• Provided passage
------------------------------------------------------------
I have done volunteer work at several homeless shelters-mostly serving/preparing food. I have seen a fair number of long term drug users-and most of hem don’t look too healthy. In talking to people at the shelters, I heard that many long-term drug users are constanly getiing sick-they contract hepatitis (from sharing needles), other infections, which are exacerbated by poor nutrition and bad living onitions. many of them look much older than their actual age-life on the street is tough.
My quesion: a heavily addicted drug user-how long do they actually live?
I reaize there is a big difference in drugs-meth is much worse than heroin. Anybody know how long people survive under these conditions?
William Burroughs was 83 when he died. Bela Lugosi was 74.
I suspect the average is quite a bit lower, though.
Allegedly, much of the decrease in life span is due essentially to the fact that junkies are often social outcasts as a result of their addiction, and thus many live as bums and inject themselves with dubious product in an unsanitary manner. Given a clinical setting with properly sterilized needles and a supply of unadulterated opiates, junkies can (allegedly) live reasonably normal lives - or at least, so I have heard.
Google came up with this:
Though personally saying “losing 15 years of life” is downplaying it a little, the lived for a little over HALF as long as the comparable non-junkies.
Huh? The average age of the group was 27 but their average life expectancy was 18.84? Wouldn’t that mean that most of them were *over *18.84?
And unaddicted males had a life expectancy of only 33.48 years?? Was this study done in the middle of a warzone or something?
No, since they weren’t following them from infancy it simply means that they might expect another 18 years of life, so that would see them live to the ripe old age of 45 on average, whereas a non-addict would statistically make it to 60 years, which does seem a bit low to me too but when disease and accidents are taken into account I suppose it’s about right. Of course, we still don’t know for how long they had been addicted when the study started so it doesn’t tell us a whole lot of specifics, but it certainly is a sobering thought.
Life expectancy is additional years.
60 would be very low. Life expectancy at birth is almost 80 in the US, and the older you are the older you’re likely to be when you die.
However, the article states that the study followed addicts and the control group for “over 33 years”. That could explain the 33.48 year average among the control group. But then I don’t see how they would conclude that addicts lose only 15 years.
True, but I’m thinking a control group with similar living standards to addicts may be closer to 60. Besides, we don’t know how large the control group was, for a small enough sample size a single car accident or terminal illness could skew the average life span a decade lower than for a larger group.
“A similar group of unaddicted males”
------------------------------------------------------------
• Input data
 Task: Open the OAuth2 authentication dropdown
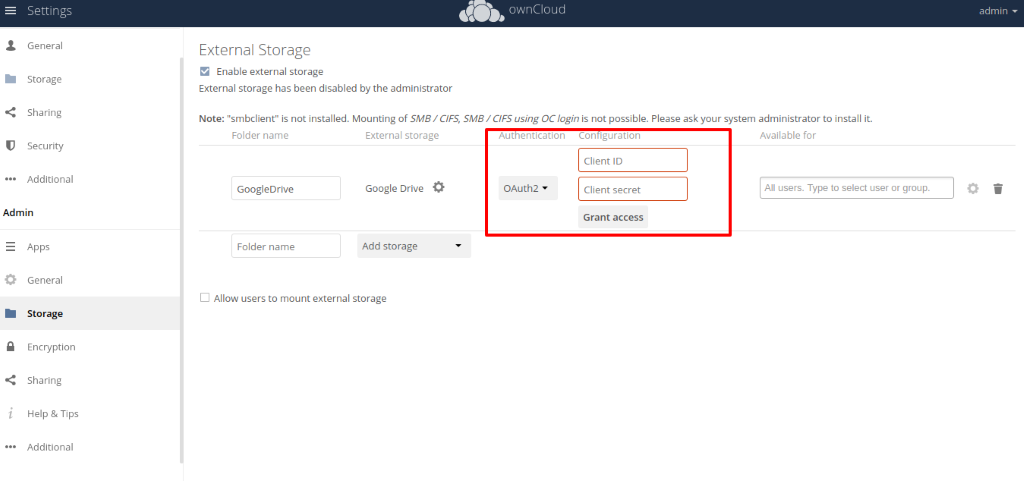pyautogui.click(x=527, y=188)
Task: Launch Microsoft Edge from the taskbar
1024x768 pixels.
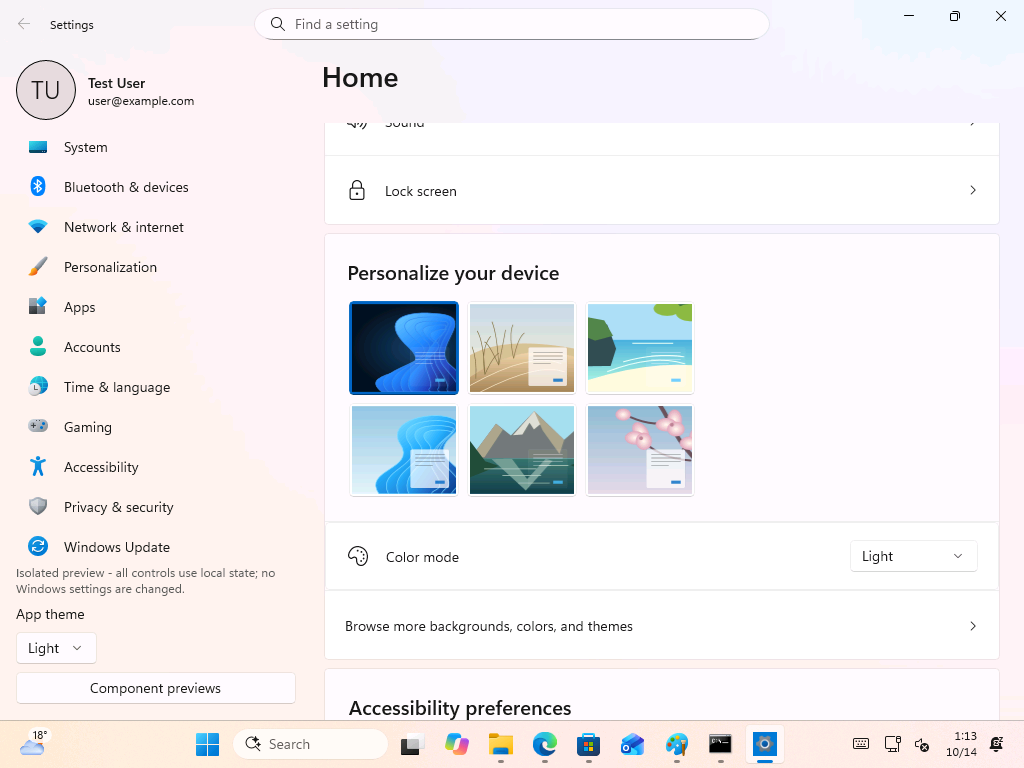Action: tap(545, 744)
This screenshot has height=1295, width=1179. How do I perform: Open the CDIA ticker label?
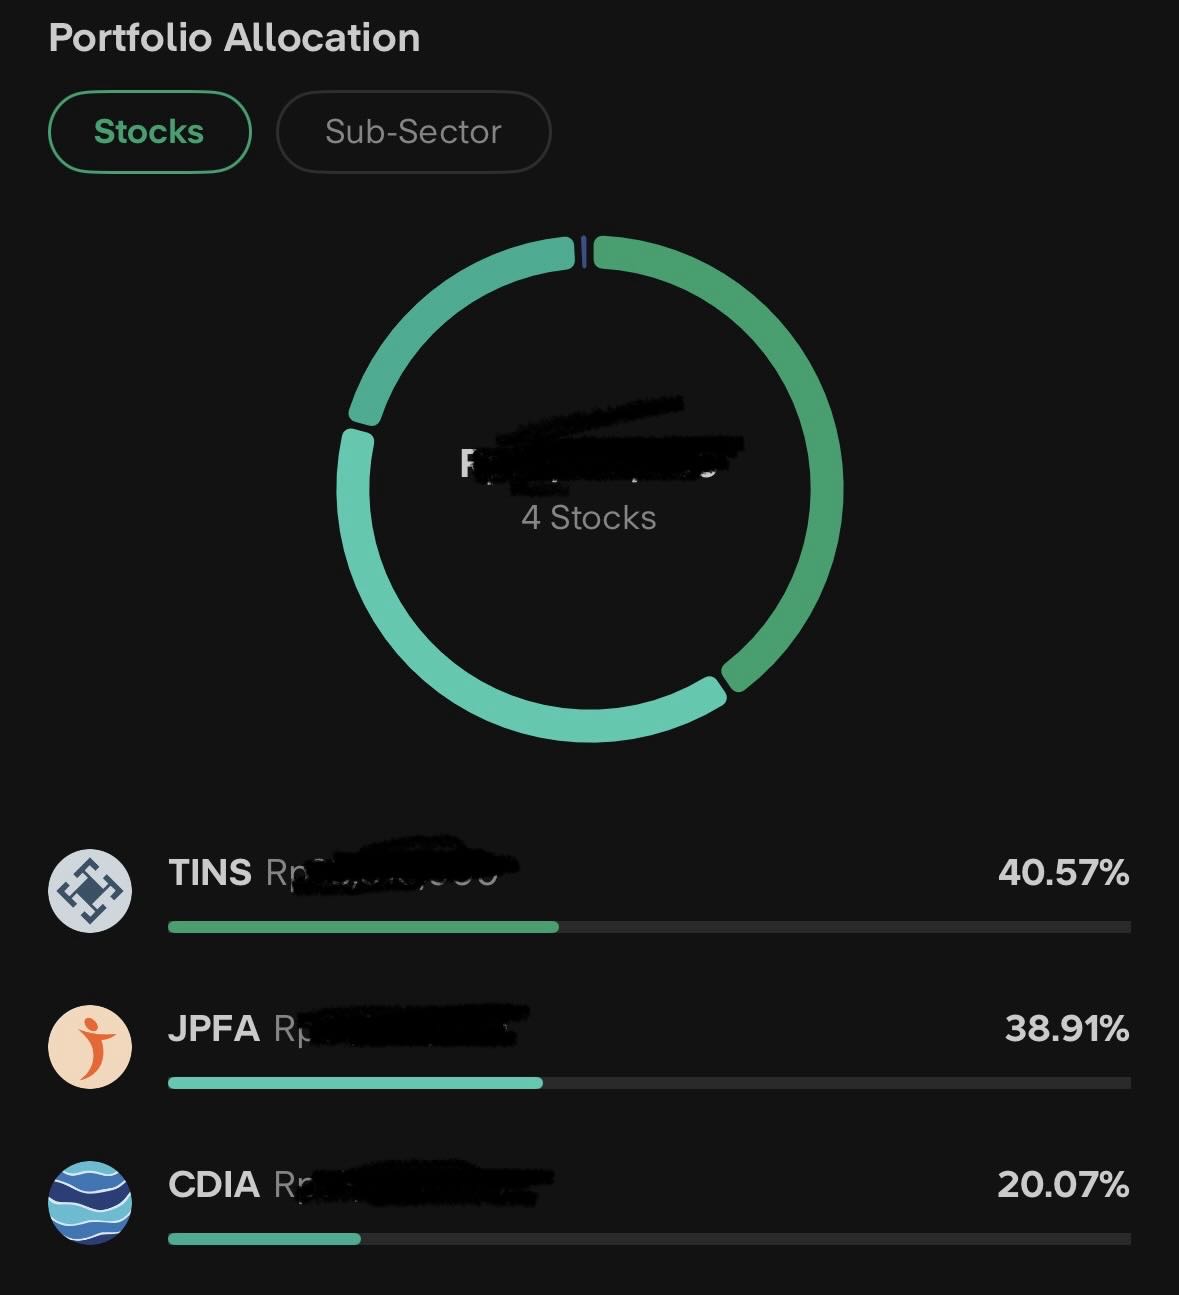214,1185
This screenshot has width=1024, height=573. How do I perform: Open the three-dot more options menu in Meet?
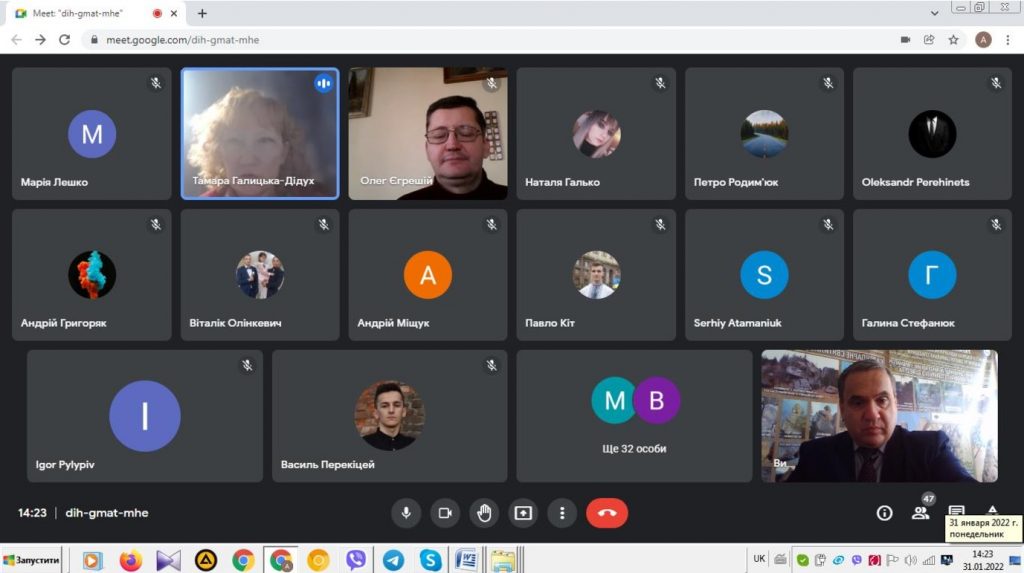562,513
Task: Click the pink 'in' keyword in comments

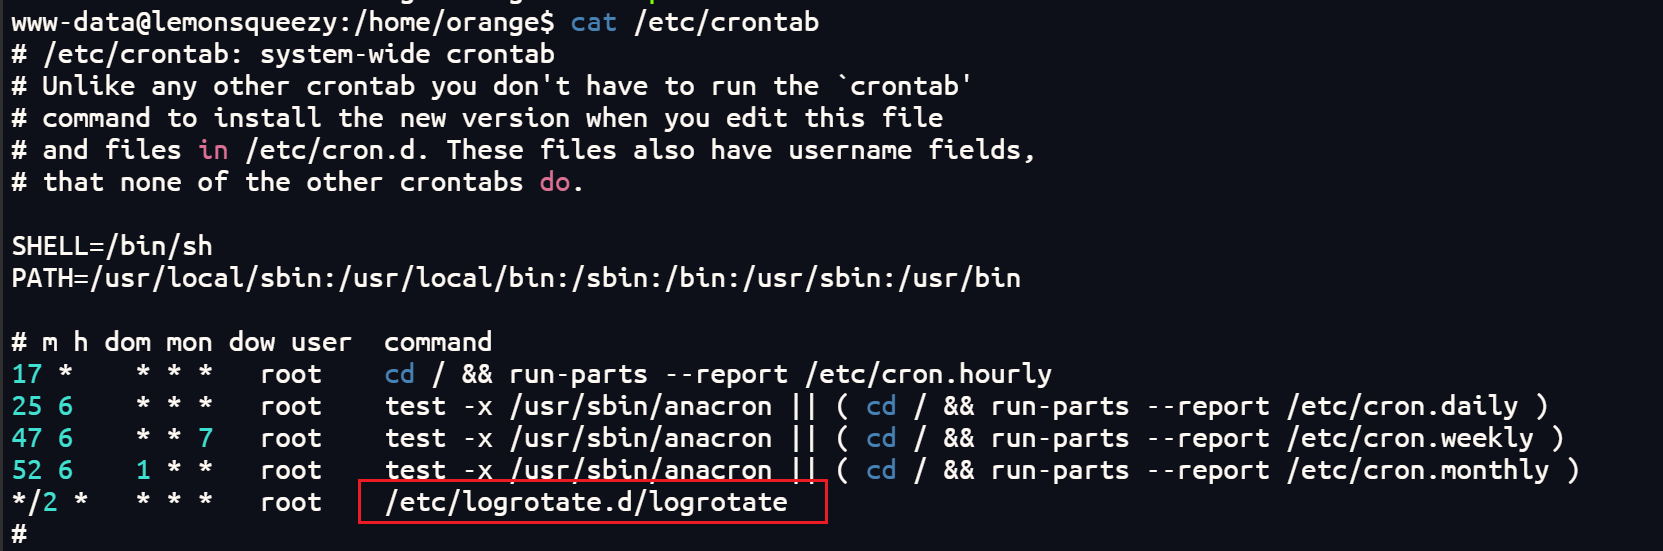Action: 213,150
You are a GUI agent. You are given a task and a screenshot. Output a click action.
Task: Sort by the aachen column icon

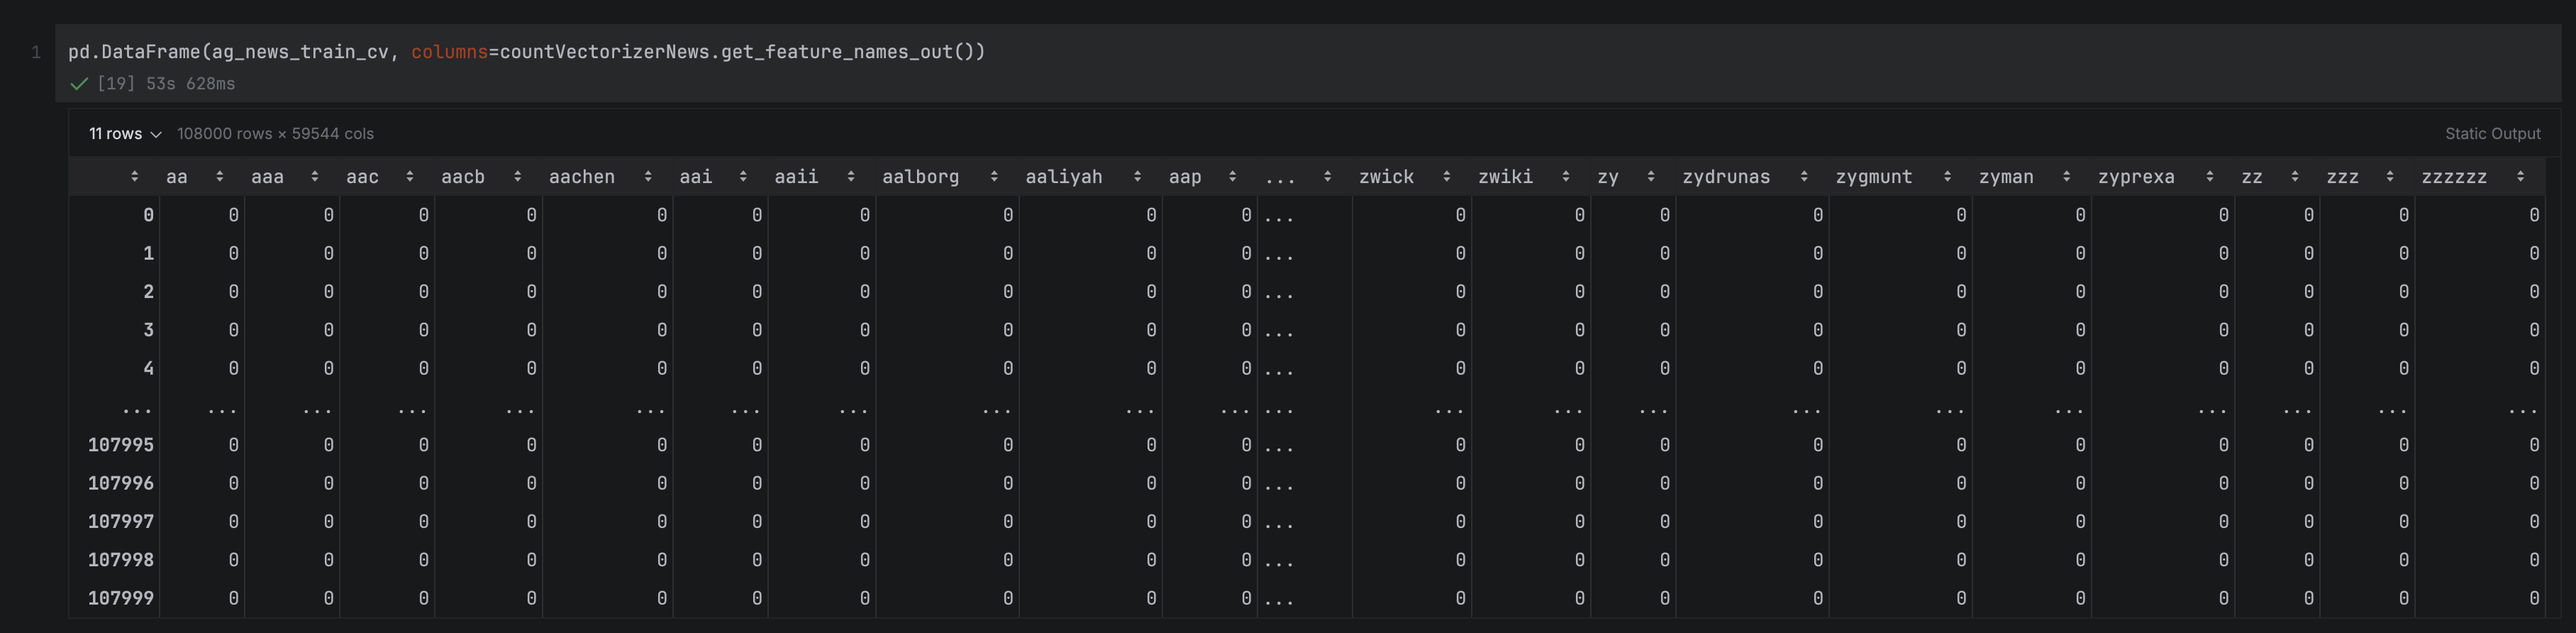click(x=648, y=177)

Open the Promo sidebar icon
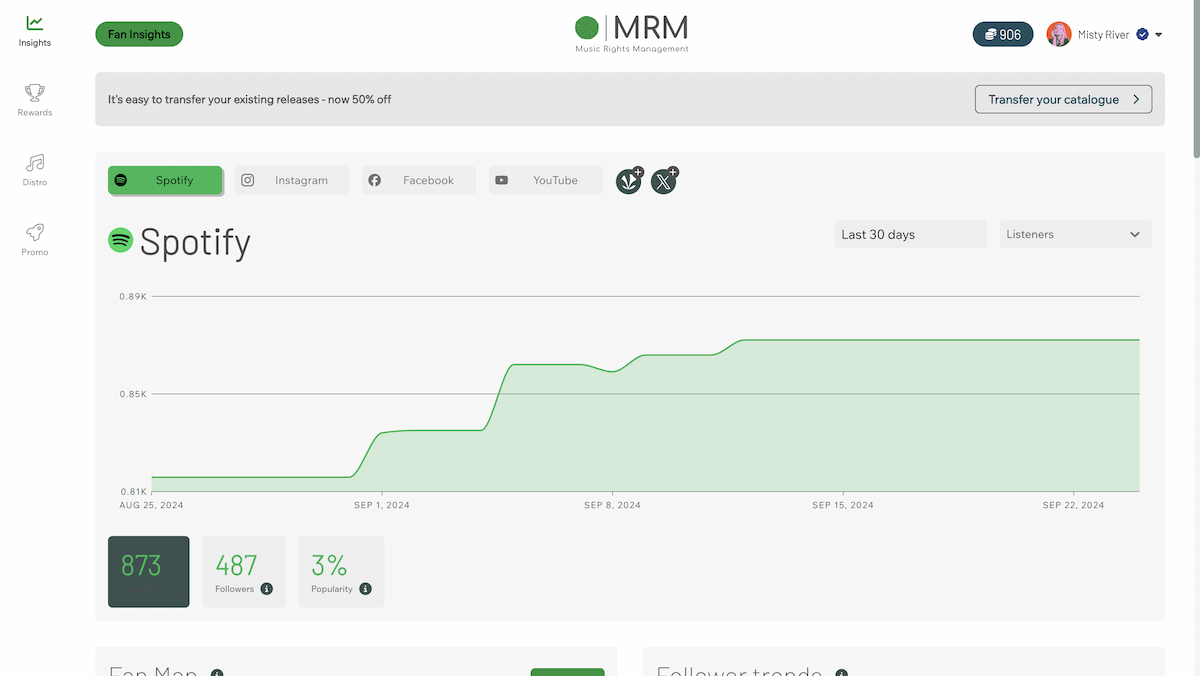point(34,238)
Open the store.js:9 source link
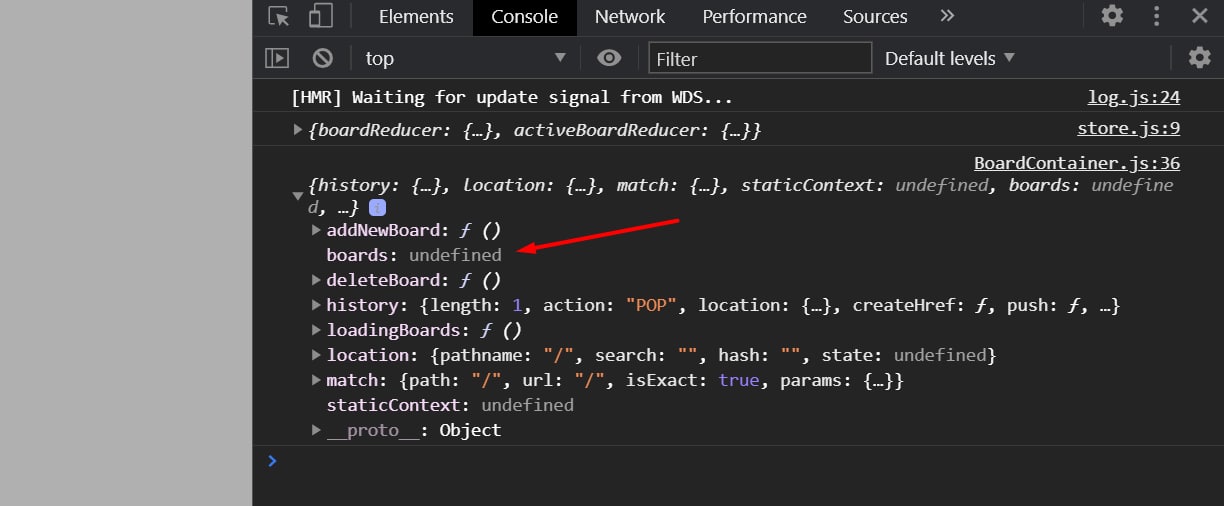This screenshot has height=506, width=1224. click(x=1128, y=128)
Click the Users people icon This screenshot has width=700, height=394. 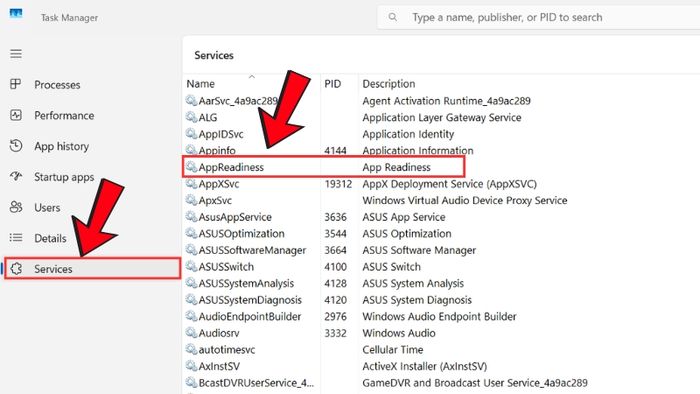(x=16, y=207)
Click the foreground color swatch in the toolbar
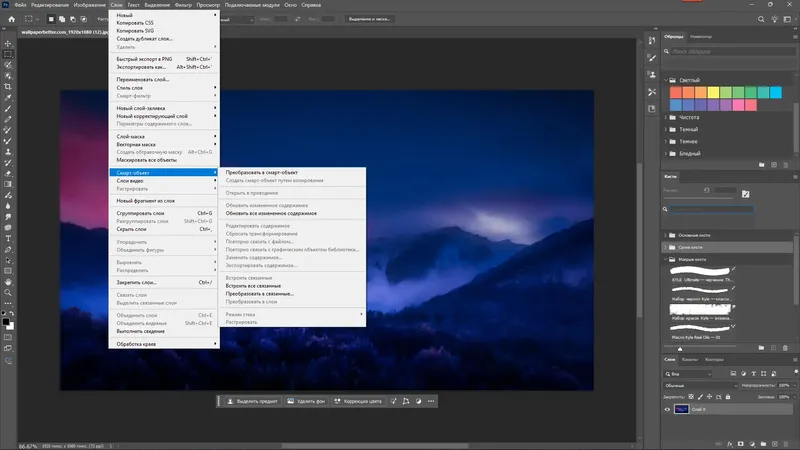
------------------------------------------------------------
• Instructions
1. In the discussion of how long heavy drug users live, how old was William Burroughs when he died?
2. Write the next part of the discussion of how long heavy drug users live, starting after its final line.

• Numbered answers
1. He was 83.

2.
The control group is probably very close to the same population as the addicts, only controlled for drug addiction. That sounds to me like you’re getting people from the same neighborhood as heroin addicts-- they may not be on drugs, but they’re certainly not going to be paragons of health, either, given the correlation between drug abuse and community health standards.
Which is a long way of saying, as bad as life can get in the bad parts of town, you’ll still live twice as long as the guy over there addicted to smack.
Ah, got it. The expected years they have left in life from when they started the study, not their entire life expectancy.
That would be because your sample isn’t “long term drug abusers”, it’s “long term drug abusers who wind up in a homeless shelter.” If you interview gamblers in homeless shelters you’ll probably also conclude that gambling ruins everyone’s lives.
Keith Richards had a serious heroin habit for a long time, and he’s 67 and still rocking out on stage.
I believe that alcohol, when taken in enough quantity to make you an alcoholic, is more destructive to the body than heroin.
As I understand it with most drugs the quality of the drugs makes a large difference. Someone who can get pure, high quality heroin is going to live longer than someone buying heroin from a street dealer who cuts it with concrete dust. And guys in a homeless shelter aren’t likely to be getting high quality anything.
I have a relative who was a high-functioning opiate addict for years. She made enough money to feed her habit and had a steady supply of clean needles. Her dealer supplied her with good quality product, china white as opposed to black tar.
She was disease-free, kept a good job, maintained a facade, etc. It all did eventually come crashing down, but it was related more to her choice of life-partner than anything else, IMHO.
Her boss and colleagues had no idea. Her family was in the dark for years that this was going on.
I remember reading something somewhere that the damage from injected drug addiction comes more from the circumstances surrounding getting the drugs than from the drugs themselves.